İlahi çocuğun bir takma adı var

En iyi arkadaşım, geçen yıl çocuğunu Montessori anaokuluna götürdü. Waldorf'ta olduğu gibi, mahkumiyet dışında, seçenek eksikliği. Dürüst olmaktan biraz korktum. Yakında ritmine “ilahi çocuğunu” (Montessori idealini) rahatsız etmemeye özen göstermem gerekir mi? Yavrularına nasıl hitap edeceğini öğrenmek için şimdi okumak zorunda mıyım? Arkadaşım bana, ilk bir coşkudan sonra, çocuğunun eğitimciler tarafından takma adıyla değil, tam adıyla ele alındığını söylediğinde, onu düzeltebilirdim. Beynini kayıt formları ile terk etmemiş. Ne şansı! Çünkü Montessori, Waldorf ve Co problem değil. Sorun ebeveynlerin ve eğitimcilerin bir eğitim kavramının taştan oyulmuş, mezhepsel bir gerçek olduğunu iddia etmeleridir. Ve sadece bir tane. Her noktada.



O kadar kolay yapamazsın

Montessori ve Waldorf gerçekten sadece popüler örneklerdir. Ne de olsa her tür dogmatik eğitimden bahsediyorum. Bir zamanlar ünlü bir aile terapisti olan Jesper Juul ile bir etkinlikte bulundum. Onu Eğitim Papa olarak kabul eden birçok kişi tanıyorum ve daima ilkelerinden etkilendim. Her neyse, Jesper, Juul'a sahnede bir kadınla konuştuğunu söyledi. “Kitaplarımdaki her şeyi aynen yaptığını söyledi, ve ben de düşündüm ki, zavallı çocuk!” Evet, aynen öyle dedi, aferin Bay Juul. En azından bu deneyimden beri, gerçekten çok çok akıllı bir adam için olduğunu düşünüyorum. Çünkü eğitim zordur. Bireysel. Çok yorucu. Ve herhangi bir kararı bir uzmana, konsepte veya popüler bir harekete bırakmak o kadar kolay değil. Jesper Juul bile değil.



Lanet olsun, dünyanın işleyişi böyle değil.

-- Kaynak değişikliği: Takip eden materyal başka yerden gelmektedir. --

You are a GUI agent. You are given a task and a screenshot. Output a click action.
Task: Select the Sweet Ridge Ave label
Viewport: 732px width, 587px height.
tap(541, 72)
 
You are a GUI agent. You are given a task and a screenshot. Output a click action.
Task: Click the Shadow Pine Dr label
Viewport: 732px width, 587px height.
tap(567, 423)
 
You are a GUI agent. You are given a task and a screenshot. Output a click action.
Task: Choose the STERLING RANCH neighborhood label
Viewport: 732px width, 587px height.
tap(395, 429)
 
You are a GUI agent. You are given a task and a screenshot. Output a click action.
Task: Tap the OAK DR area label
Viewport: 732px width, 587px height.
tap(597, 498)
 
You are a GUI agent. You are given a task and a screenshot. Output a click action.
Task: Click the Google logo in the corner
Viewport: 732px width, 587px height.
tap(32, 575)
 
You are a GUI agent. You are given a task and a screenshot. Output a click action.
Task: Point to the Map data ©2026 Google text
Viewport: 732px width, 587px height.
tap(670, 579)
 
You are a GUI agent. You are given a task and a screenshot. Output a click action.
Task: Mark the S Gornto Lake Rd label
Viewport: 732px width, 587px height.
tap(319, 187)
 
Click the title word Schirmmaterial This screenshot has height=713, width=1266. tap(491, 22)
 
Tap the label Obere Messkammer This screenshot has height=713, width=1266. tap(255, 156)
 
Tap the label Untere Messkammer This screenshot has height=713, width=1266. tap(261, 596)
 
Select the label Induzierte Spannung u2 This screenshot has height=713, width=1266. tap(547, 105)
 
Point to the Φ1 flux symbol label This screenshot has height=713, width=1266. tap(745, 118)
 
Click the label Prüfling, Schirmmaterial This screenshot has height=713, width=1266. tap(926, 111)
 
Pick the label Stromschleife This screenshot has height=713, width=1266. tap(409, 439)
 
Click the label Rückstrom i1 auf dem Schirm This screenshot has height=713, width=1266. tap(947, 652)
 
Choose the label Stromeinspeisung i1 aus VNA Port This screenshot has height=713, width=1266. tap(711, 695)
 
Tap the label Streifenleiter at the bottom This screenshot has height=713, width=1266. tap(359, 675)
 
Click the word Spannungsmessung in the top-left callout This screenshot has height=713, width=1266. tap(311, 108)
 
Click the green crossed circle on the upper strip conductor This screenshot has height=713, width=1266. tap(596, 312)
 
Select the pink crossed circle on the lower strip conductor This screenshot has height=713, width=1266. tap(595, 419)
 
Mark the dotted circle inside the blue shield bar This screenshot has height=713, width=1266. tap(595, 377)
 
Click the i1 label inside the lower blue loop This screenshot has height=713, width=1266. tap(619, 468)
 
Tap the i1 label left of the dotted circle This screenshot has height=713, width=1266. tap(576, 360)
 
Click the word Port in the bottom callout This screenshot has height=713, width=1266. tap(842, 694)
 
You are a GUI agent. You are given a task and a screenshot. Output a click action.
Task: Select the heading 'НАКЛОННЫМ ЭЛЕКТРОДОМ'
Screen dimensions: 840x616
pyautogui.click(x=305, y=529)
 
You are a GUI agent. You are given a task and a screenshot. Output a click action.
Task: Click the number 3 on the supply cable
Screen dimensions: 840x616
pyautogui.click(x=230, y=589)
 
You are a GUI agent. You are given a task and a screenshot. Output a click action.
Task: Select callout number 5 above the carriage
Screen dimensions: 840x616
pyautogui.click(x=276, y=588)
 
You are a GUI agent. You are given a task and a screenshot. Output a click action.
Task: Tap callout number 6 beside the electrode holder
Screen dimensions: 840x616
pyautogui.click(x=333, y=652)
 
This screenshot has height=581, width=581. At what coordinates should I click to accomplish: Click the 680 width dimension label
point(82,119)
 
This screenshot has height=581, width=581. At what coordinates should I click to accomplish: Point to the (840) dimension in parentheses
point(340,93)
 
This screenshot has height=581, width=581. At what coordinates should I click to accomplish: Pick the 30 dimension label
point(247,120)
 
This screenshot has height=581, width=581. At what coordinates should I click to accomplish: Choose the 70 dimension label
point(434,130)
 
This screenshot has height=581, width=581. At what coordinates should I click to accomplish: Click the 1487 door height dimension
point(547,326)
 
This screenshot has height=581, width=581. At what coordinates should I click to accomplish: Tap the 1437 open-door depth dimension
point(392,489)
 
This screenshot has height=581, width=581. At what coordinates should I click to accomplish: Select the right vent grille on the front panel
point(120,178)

Ebeveynlik bilgeliğini kaşıklarla yediklerini sandığımı düşünen herkes yanlıştır. Açıkçası, eğitimin nasıl çalıştığı hakkında çok az fikrim var. Tıpkı diğer tüm anne ve babalar gibi. Dünyanın 30 yıl içinde nasıl göründüğünü ve çocuklarımızın ne yapması gerektiğini kim bilebilir? Agave şurubunun 5 yıl içinde zehir olarak algılanmayacağını kim söyleyebilir? Benim açımdan hiçbir fikrim yok. Kalbimi ve aklımı dinlemek, çocuklarıma saygı ve sevgiyle davranmak ve gelecek için en iyisini ummaktan daha fazlasını yapamam. Çünkü dünya ne Montessori ne de tam Waldorf ne de tamamen şekersizdir. Bu yüzden tek bir gerçek olduğunu kabul etmeyi reddediyorum ve eğitim fikirlerinin geniş dünyasının ötesine geçmeyi tercih ediyorum. Burada ve orada bir şey alıyorum. Kesinlikle bazı şeyleri tamamen yanlış yapıyorum. Ama o zaman, en azından daha iyisini bilmediğim için ve bilmediğim hiçbir erkeğe öğretmek istemediği için. Aşırı ve dışarı.

Jale Tezer Koleji Montessori Anaokulları Geleneksel Erişte Şenliği (Mayıs Ayı 2024).